*** GIVEN PASSAGE ***

# Data Processing notebook.
#### We are here aiming to manipulate the data that we generated before.
#### It will be separated in 6 steps:
1. Data cleaning
2. Provide a list of the 15 most common words
3. Provide a list of the 2 pairs of words having the highest co-occurrence frequency
4. Build a graphical representation of the most frequent words with their polarity (pos/neg or anger/joy/fear/...)
5. Indicate the 3 most frequent representatives words in each category
6. Compare the results of the two approaches

# 1. Data Cleaning
#### Here, we will clean the dataset in order to analyze it

First things first, let's import the csv file

In [None]:
tweets = read.csv("data/debat_primaire_20000.csv")

In [None]:
dim(tweets)

So our data frame contains 17 columns and 20 000 rows, let's see the 10 firsts rows

In [None]:
head(tweets, n = 10)

Let's see if all the columns have multiple values, or if some are useless

In [None]:
head(unique(tweets$favorited))
head(unique(tweets$favoriteCount))
head(unique(tweets$replyToSN))
head(unique(tweets$replyToUID))
head(unique(tweets$id))
head(unique(tweets$isRetweet))
head(unique(tweets$longitude))
head(unique(tweets$latitude))

In [None]:
length(which(tweets$favorited == "TRUE"))
length(which(tweets$favorited == "FALSE"))

We can see here that there is no TRUE value for favorited, only FALSE. favorited is useless though.

In [None]:
length(which(tweets$favoriteCount == 0))
length(which(tweets$favoriteCount != 0))

***

**SHORT EXERCISE A:** Reproduce word for word the part of the data processing notebook from "head(unique(tweets$replyToSN))" to "is useless though.".
**SHORT EXERCISE B:** Do these statements agree with the data processing notebook? Answer yes or no for each, quoting the words that decide it. (i) The data frame has 17 columns and 20 000 rows. (ii) Step 2 calls for a list of the 10 most common words. (iii) The favorited column holds some TRUE values.
**SHORT EXERCISE C:** In the data processing notebook, which csv file is read into the tweets data frame?
You won't need the rows that come after this notebook.

*** ENTRIES SHOWN ***

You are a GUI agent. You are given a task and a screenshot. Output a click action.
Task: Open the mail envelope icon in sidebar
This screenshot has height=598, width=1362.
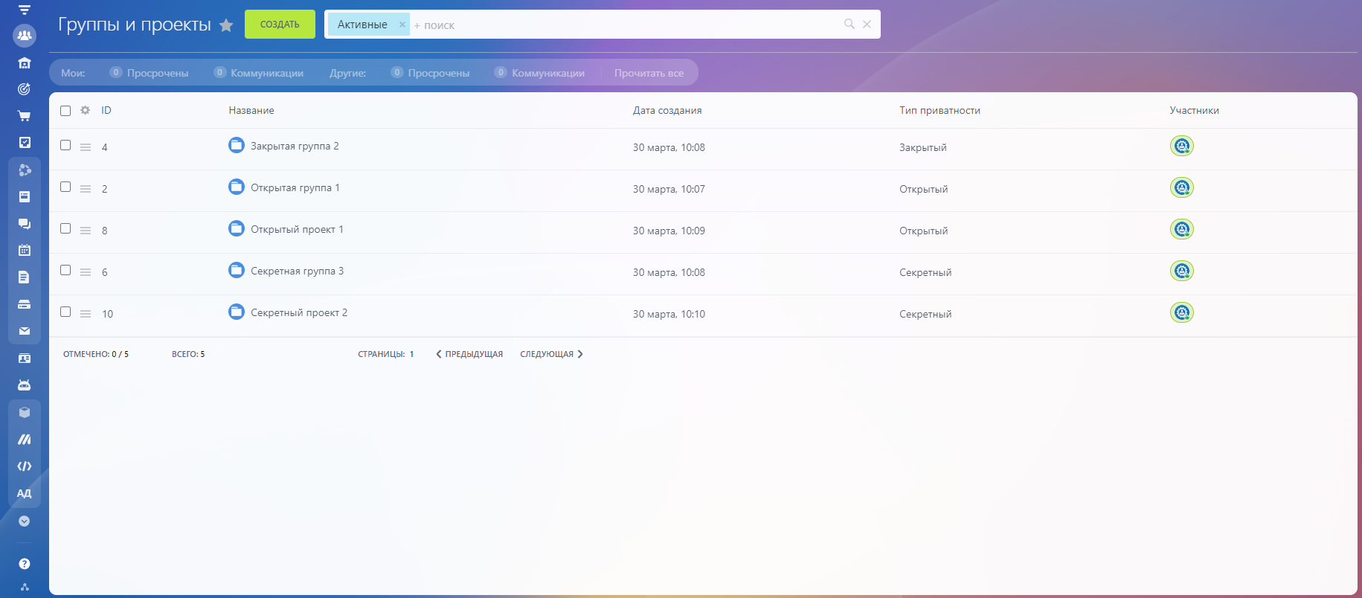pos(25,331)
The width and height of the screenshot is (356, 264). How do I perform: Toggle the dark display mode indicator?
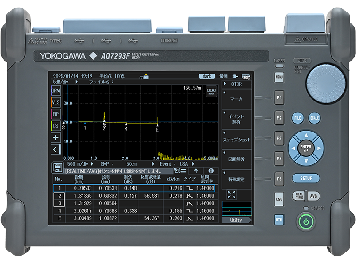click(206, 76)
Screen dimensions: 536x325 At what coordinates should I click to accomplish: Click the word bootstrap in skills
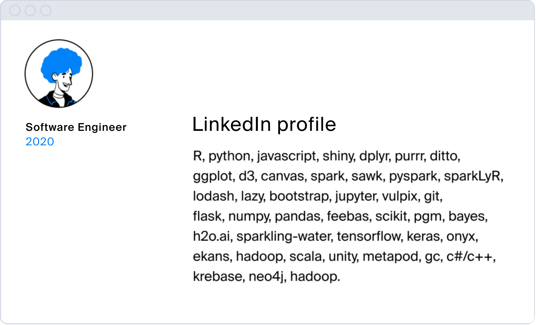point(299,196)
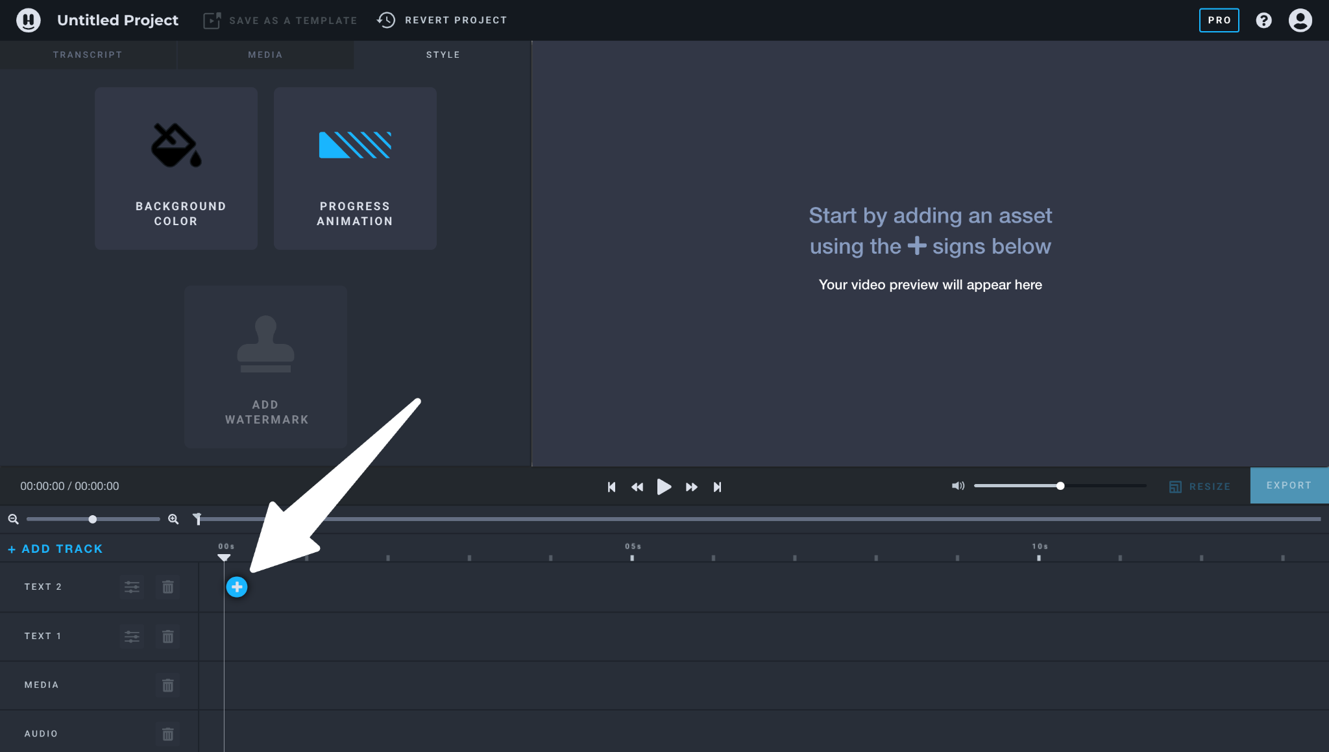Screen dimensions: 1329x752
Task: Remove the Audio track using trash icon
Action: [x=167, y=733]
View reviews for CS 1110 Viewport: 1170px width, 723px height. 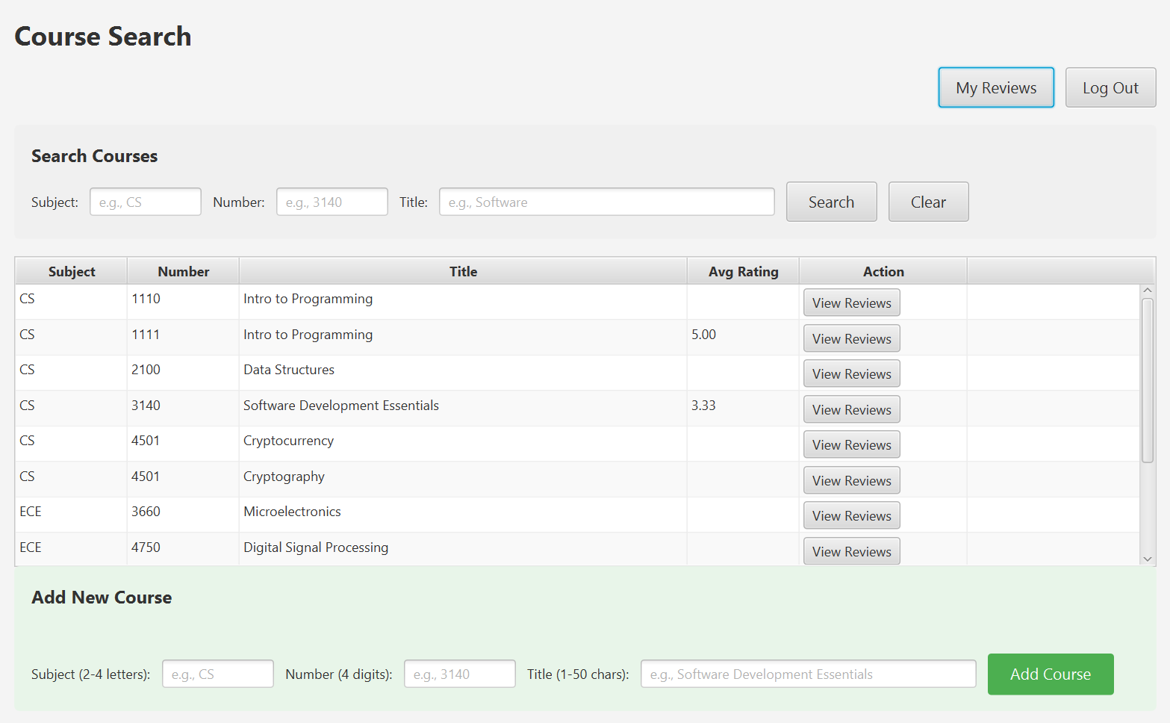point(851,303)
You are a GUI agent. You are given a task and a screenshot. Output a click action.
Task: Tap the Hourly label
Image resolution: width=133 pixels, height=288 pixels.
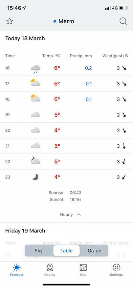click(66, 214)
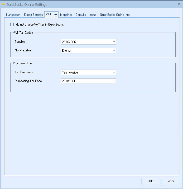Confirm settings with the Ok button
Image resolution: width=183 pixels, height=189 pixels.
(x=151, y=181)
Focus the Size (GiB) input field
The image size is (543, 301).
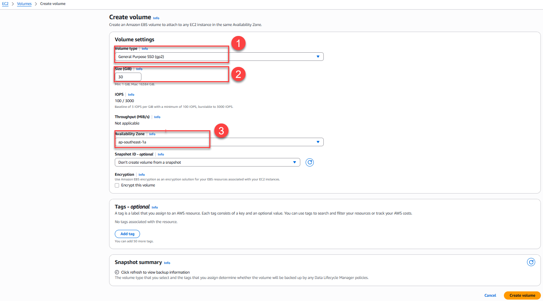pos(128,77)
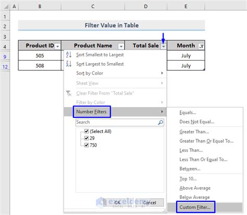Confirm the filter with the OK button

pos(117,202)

***
*** ENTRIES SHOWN ***

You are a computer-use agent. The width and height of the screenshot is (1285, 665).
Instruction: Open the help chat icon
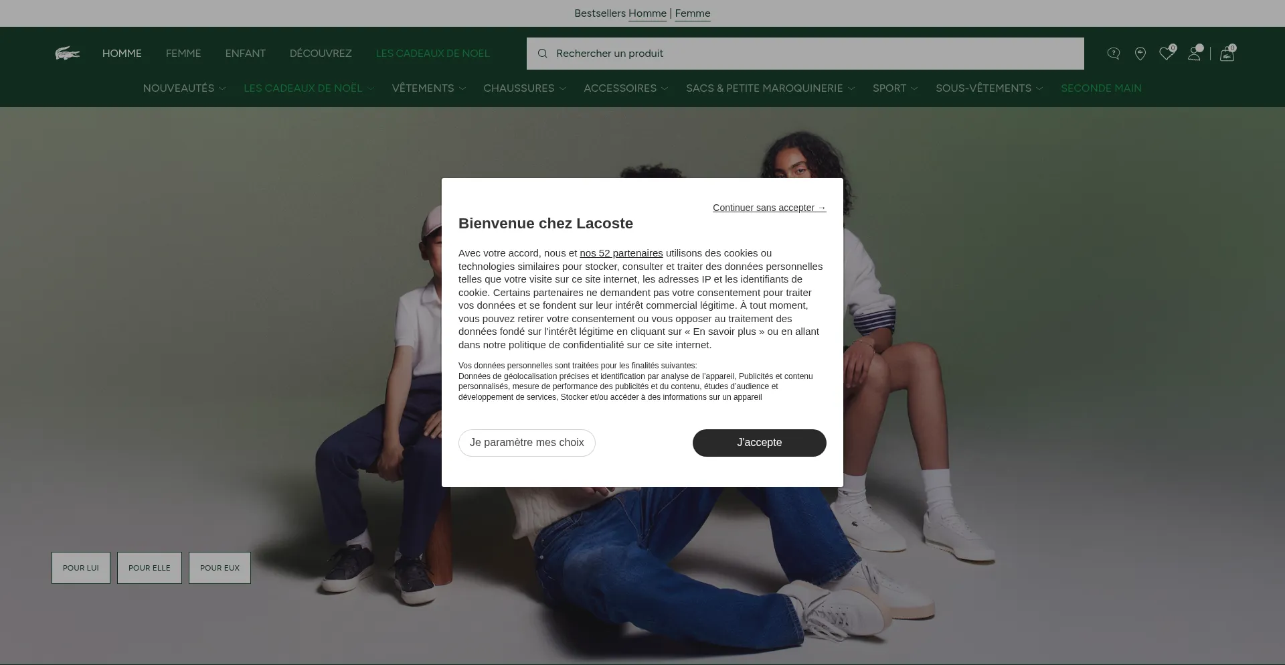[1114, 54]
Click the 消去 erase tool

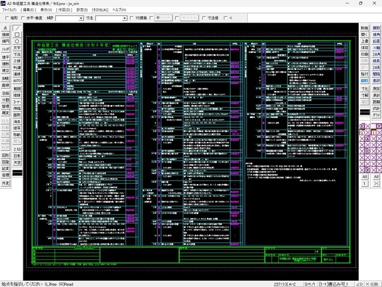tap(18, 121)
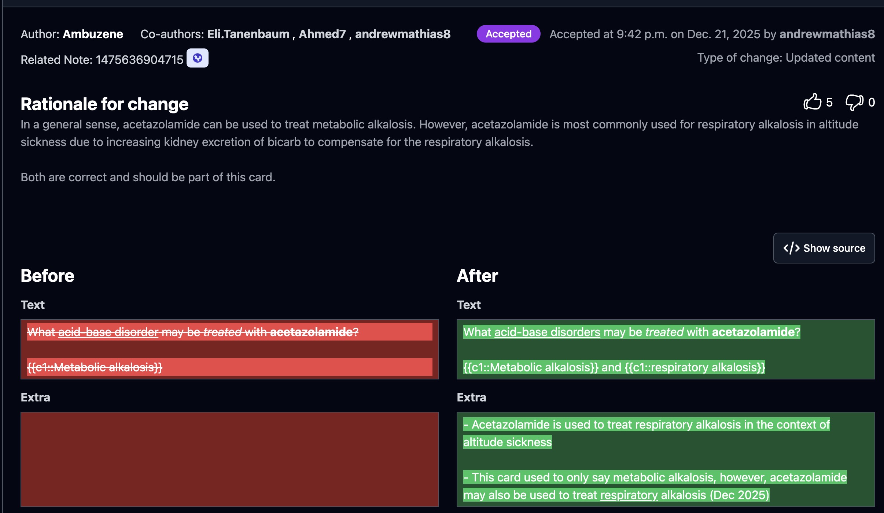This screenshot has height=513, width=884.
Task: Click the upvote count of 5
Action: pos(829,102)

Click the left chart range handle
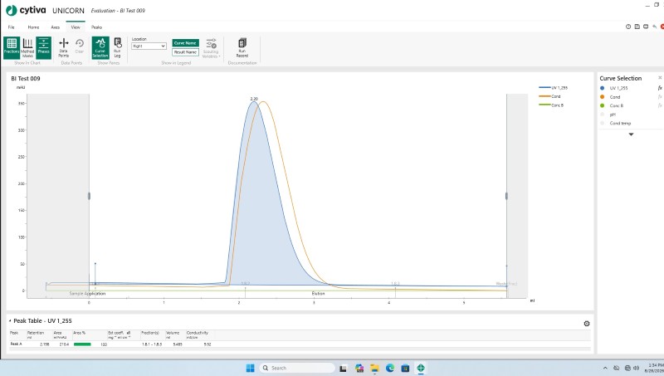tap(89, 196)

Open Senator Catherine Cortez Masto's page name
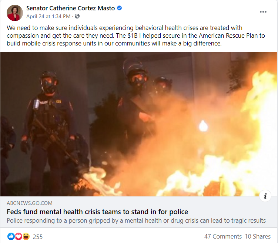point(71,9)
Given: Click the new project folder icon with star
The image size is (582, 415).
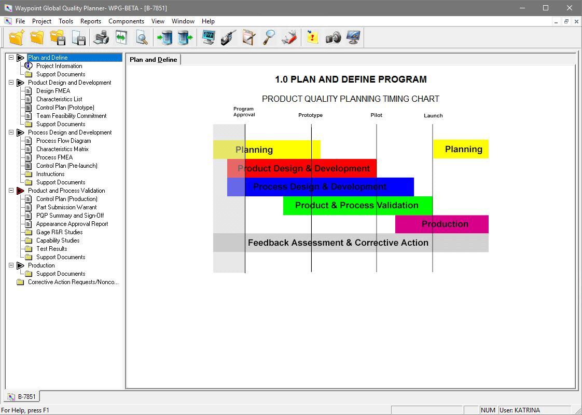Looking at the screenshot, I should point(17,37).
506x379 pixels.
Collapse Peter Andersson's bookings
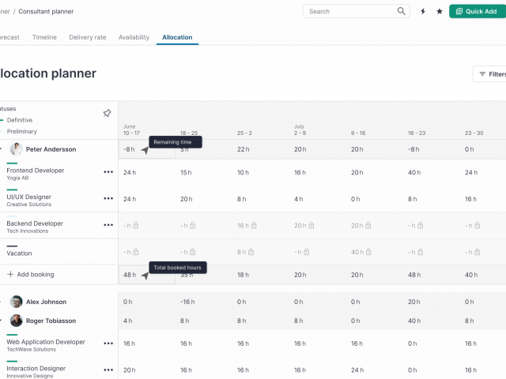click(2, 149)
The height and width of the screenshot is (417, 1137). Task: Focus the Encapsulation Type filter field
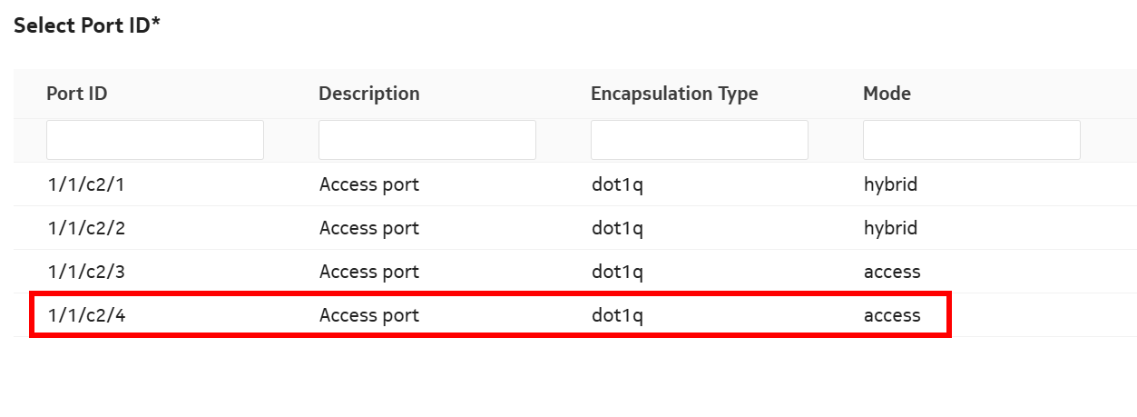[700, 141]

***

**FINAL RESULT A:**
head(unique(tweets$replyToSN))
head(unique(tweets$replyToUID))
head(unique(tweets$id))
head(unique(tweets$isRetweet))
head(unique(tweets$longitude))
head(unique(tweets$latitude))

In [None]:
length(which(tweets$favorited == "TRUE"))
length(which(tweets$favorited == "FALSE"))

We can see here that there is no TRUE value for favorited, only FALSE. favorited is useless though.

**FINAL RESULT B:**
(i) Yes: "So our data frame contains 17 columns and 20 000 rows"
(ii) No: "Provide a list of the 15 most common words"
(iii) No: "there is no TRUE value for favorited, only FALSE."

**FINAL RESULT C:** data/debat_primaire_20000.csv